Intrauterine use of penicillin and gentamicin
The objective of this study was to measure the concentration of gentamicin and penicillin in the uterine fluid of mares following intrauterine infusion of either a standard (PPGent) or long-acting (LA-PPGent) compounded formulation of procaine penicillin and gentamicin. Ten reproductively sound mares in early estrus were administered 2378 mg of procaine penicillin and 200 mg of gentamicin via a single intrauterine infusion in either a standard (n=5) or slow-release (n=5) formulation. Penicillin and gentamicin concentrations were assessed by inserting a pre-weighed length of absorbent umbilical tape into the uterine lumen using a double guarded pipette; analyses were then performed using chromatography and mass spectrometry. Mean intrauterine drug concentrations of PPGent peaked at 0.5 hours (penicillin: 10 123.0 ± 4298.0 µg/ml; gentamicin: 3397.3 ± 1338.5 µg/ml) and exceeded the minimum inhibitory concentration for relevant organisms for 72 hours (penicillin: 2.59 ± 6.34 µg/ml; gentamicin: 2.14 ± 2.4 µg/ml). Mean concentrations of LA-PPG were lower at peak and exceeded the minimum inhibitory concentration for 24 hours for penicillin and 32 hours for gentamicin. These results support the combined use of procaine penicillin and gentamicin as an intrauterine therapy in the treatment of endometritis caused by susceptible organisms. It is important to note that this was a compounded formulation, and it cannot be assumed that the combination of commercially available preparations in practice will have the same result nor be clinically efficacious. However, this is interesting and clinically relevant research, and the author looks forward to further research from this group.

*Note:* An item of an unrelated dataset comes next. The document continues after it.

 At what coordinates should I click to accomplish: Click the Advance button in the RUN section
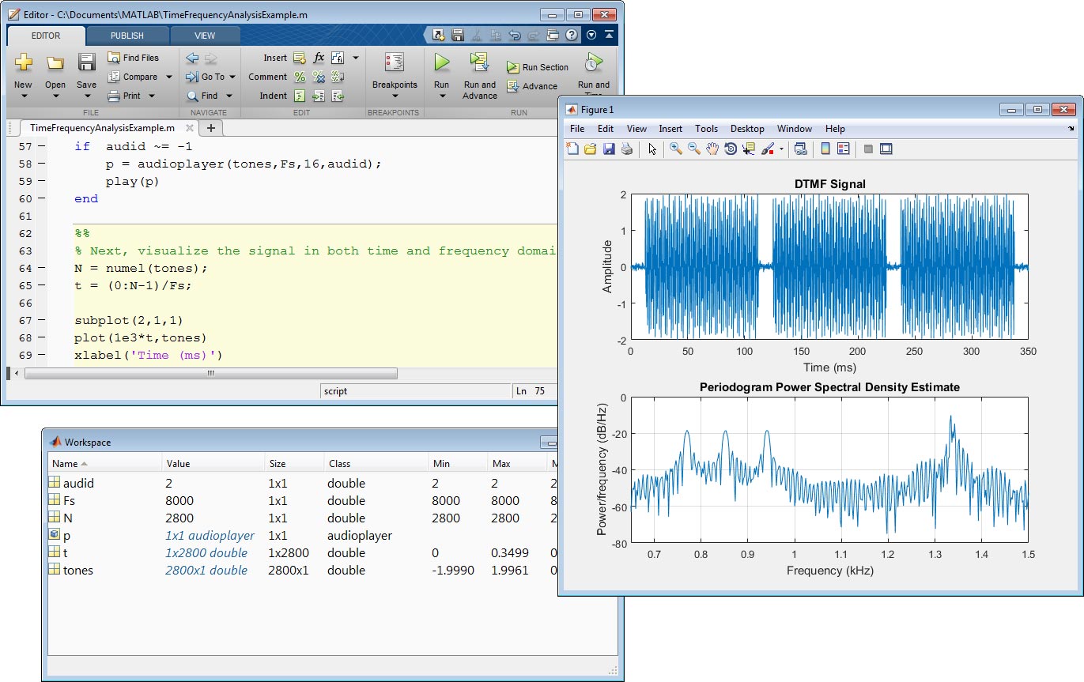coord(534,87)
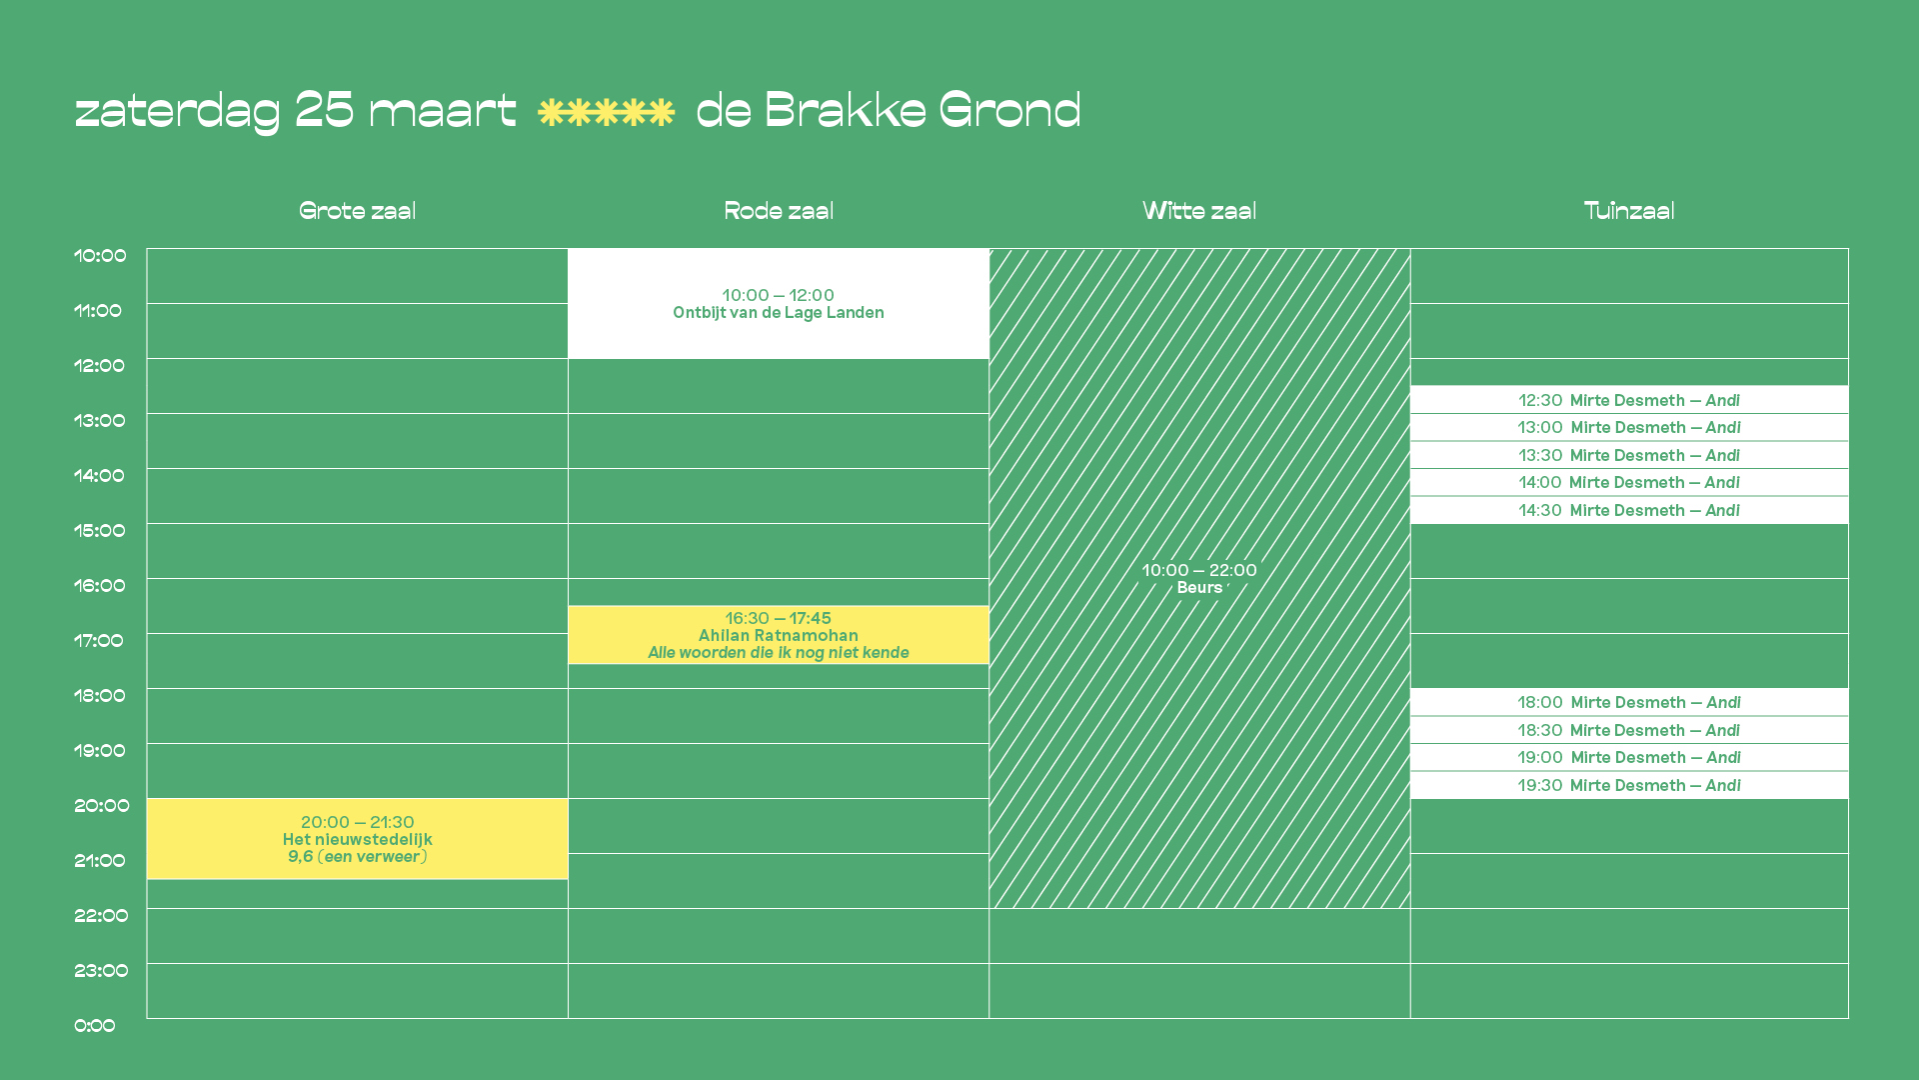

N-acetylcysteine as a diagnostic aid
A study by Lu et al (2023) looked into the impact of N-acetylcysteine infusion on the detection of bacterial endometritis – 59 barren mares were evaluated immediately before and one day after infusion with 120 ml of a 3.3% solution of N-acetylcysteine. Fluid was analysed for turbidity, culture and cytology. On day 0, 81% of samples were cytologically negative, with 27% cytologically negative the following day. On day 0, 63% of samples had no bacterial growth, 20% had scant growth, 10% had light growth, 7% had moderate growth and none had heavy growth. The next day these bacterial growth profiles changed to 31% no growth, 25% scant growth, 15% light growth, 24% moderate growth and 5% heavy growth. Turbidity was significantly associated with culture result, with 100% of those mares displaying an increase in turbidity from less than of 50 million cells/ml to above this threshold also having an increase in culture grade (p<0.01). If turbidity did not change, only 36% of those samples had an increase in culture grade (p<0.05). A strong association between lavage turbidity and bacterial growth was found, making this a potential adjunct diagnostic tool, especially in clinical settings with limited opportunities for performing cytology. Additionally, 48 mares had a negative cytology and no or scant bacterial growth on day 0. These mares would reasonably have been designated “clean” by a practitioner based on these results. However, following N-acetylcysteine infusion, 17 of these mares (35%) displayed an inflammatory cytology and increased bacterial growth. This raises the question – does N-acetylcysteine infusion disrupt mucus, or other material, exposing bacteria permitting the clinician to be able to diagnose their presence? Regardless of the mechanism, N-acetylcysteine may aid the diagnosis of uterine bacterial infection in the case of a false-negative result.
Fetal bone development
This study aimed to determine if bone characteristics of the second phalanx, third distal metacarpal and proximal and distal sesamoid bones could predict fetal age. Ten healthy pregnant mares with known gestation lengths were used. Fetuses were examined by transrectal ultrasound every 2 weeks from 9 months of gestation until parturition. At each examination, the length of the ossified portion of the second phalanx's diaphysis was measured, the presence or absence of the second phalanx's and distal third metacarpal's epiphyses and the time of appearance of the proximal and distal sesamoid bones were documented. The length of the second phalanx correlated strongly with days of gestation (P< 0.0001; r2=0.75) and the proximal epiphysis of the second phalanx and distal epiphysis of the third metacarpal appeared on ultrasound in a mean of 294 and 268 days of gestation respectively. Proximal and distal sesamoids were first observed at 295 and 317 days respectively except for the smallest foal where they appeared at 331 and 335 days respectively. In conclusion, the length of the second phalanx can be used in addition to the length of the first phalanx as a biometric parameter in late gestation. The distal third metacarpal's, first phalanx's and second phalanx's epiphyses, and sesamoid bones diaphysis, appear in a chronological order with the third metacarpal's distal epiphysis appearing first, followed by the first phalanx's second, the second phalanx's third, the proximal sesamoids fourth and distal sesamoid last. These results provide some data to assess fetal skeletal development and therefore gestational age using the often accessible distal limb via transrectal ultrasound. The author looks forward to a full publication of these data.